AlertGuardian: Intelligent Alert Life-Cycle Management for Large-scale Cloud Systems

Alerts are critical for detecting anomalies in large-scale cloud systems, ensuring reliability and user experience. However, current systems generate overwhelming volumes of alerts, degrading operational efficiency due to ineffective alert life-cycle management. This paper details the efforts of Company-X to optimize alert life-cycle management, addressing alert fatigue in cloud systems. We propose AlertGuardian, a framework collaborating large language models (LLMs) and lightweight graph models to optimize the alert life-cycle through three phases: Alert Denoise uses graph learning model with virtual noise to filter noise, Alert Summary employs Retrieval Augmented Generation (RAG) with LLMs to create actionable summary, and Alert Rule Refinement leverages multi-agent iterative feedbacks to improve alert rule quality.
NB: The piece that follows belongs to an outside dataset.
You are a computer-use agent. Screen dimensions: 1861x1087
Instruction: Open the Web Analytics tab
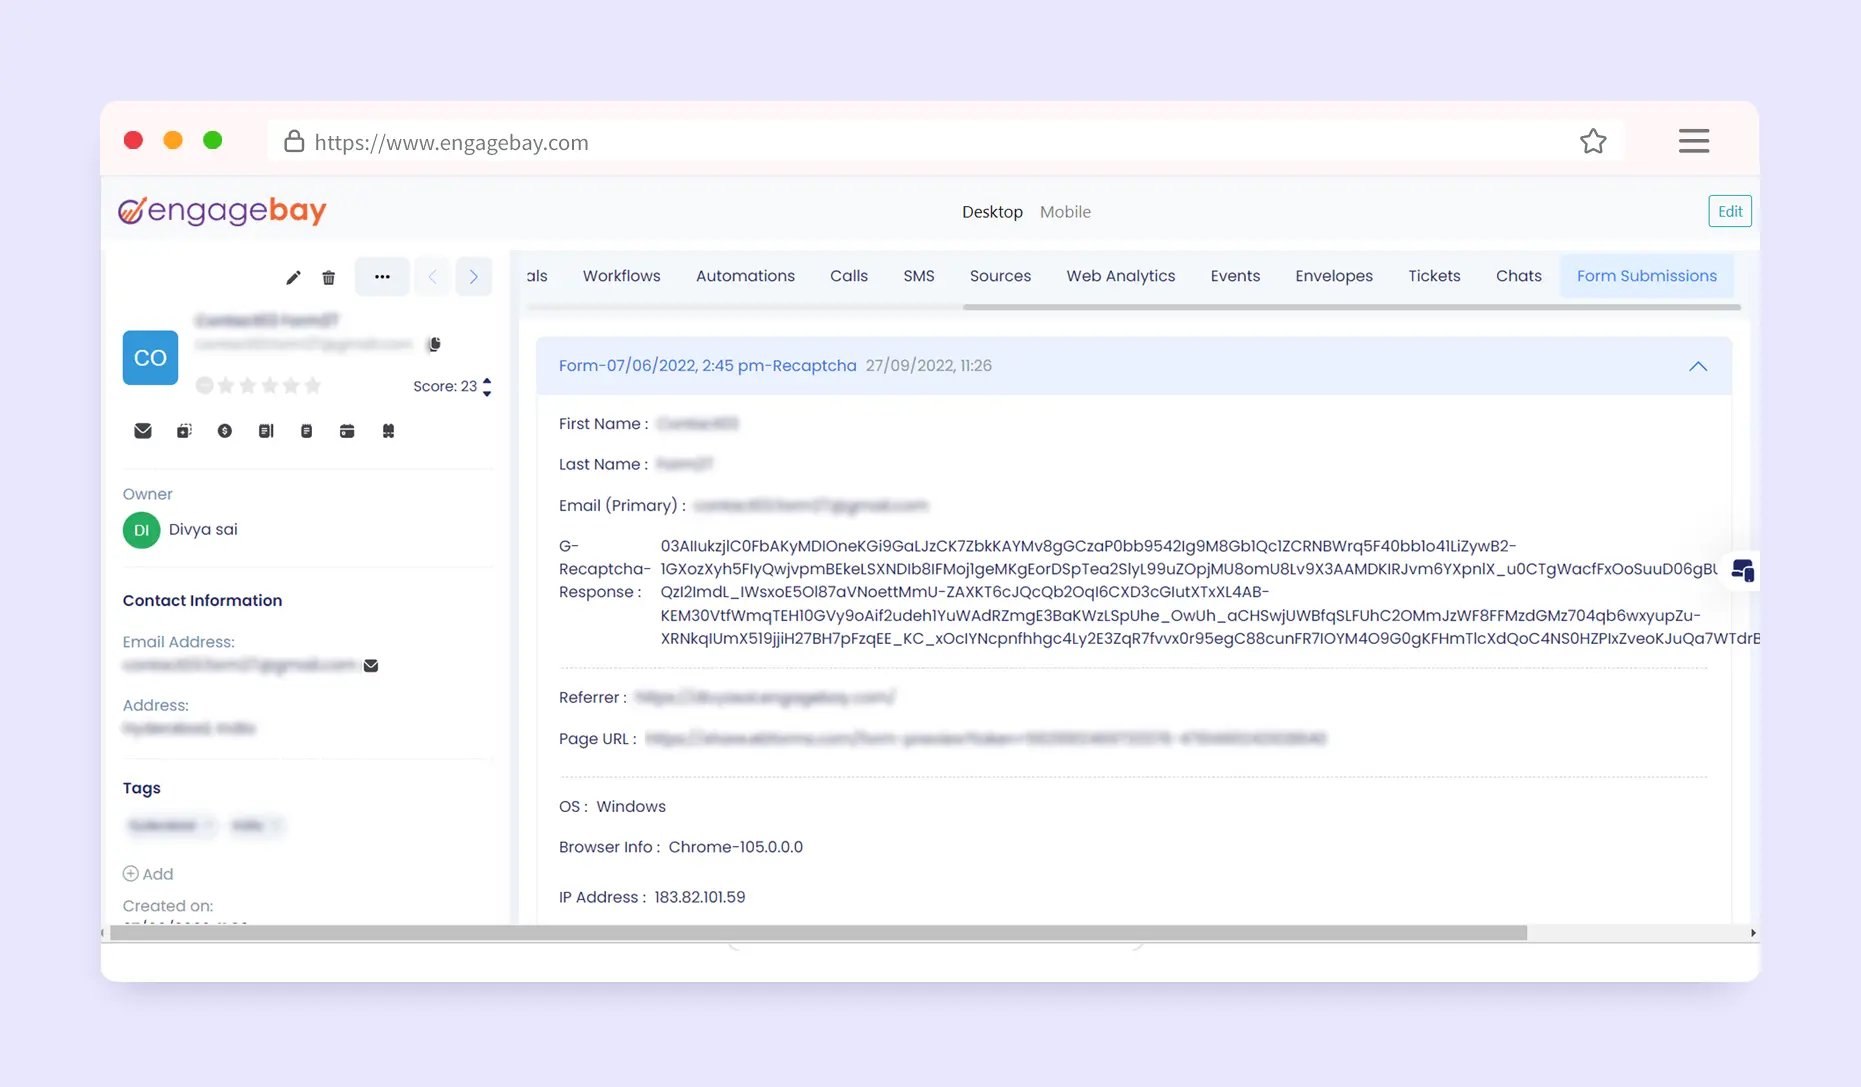pos(1120,276)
Evaluated on four real-world datasets from Company-X's services, AlertGuardian significantly mitigates alert fatigue (94.8\% alert reduction ratios) and accelerates fault diagnosis (90.5\% diagnosis accuracy). Moreover, AlertGuardian improves 1,174 alert rules, with 375 accepted by SREs (32% acceptance rate). Finally, we share success stories and lessons learned about alert life-cycle management after the deployment of AlertGuardian in Company-X.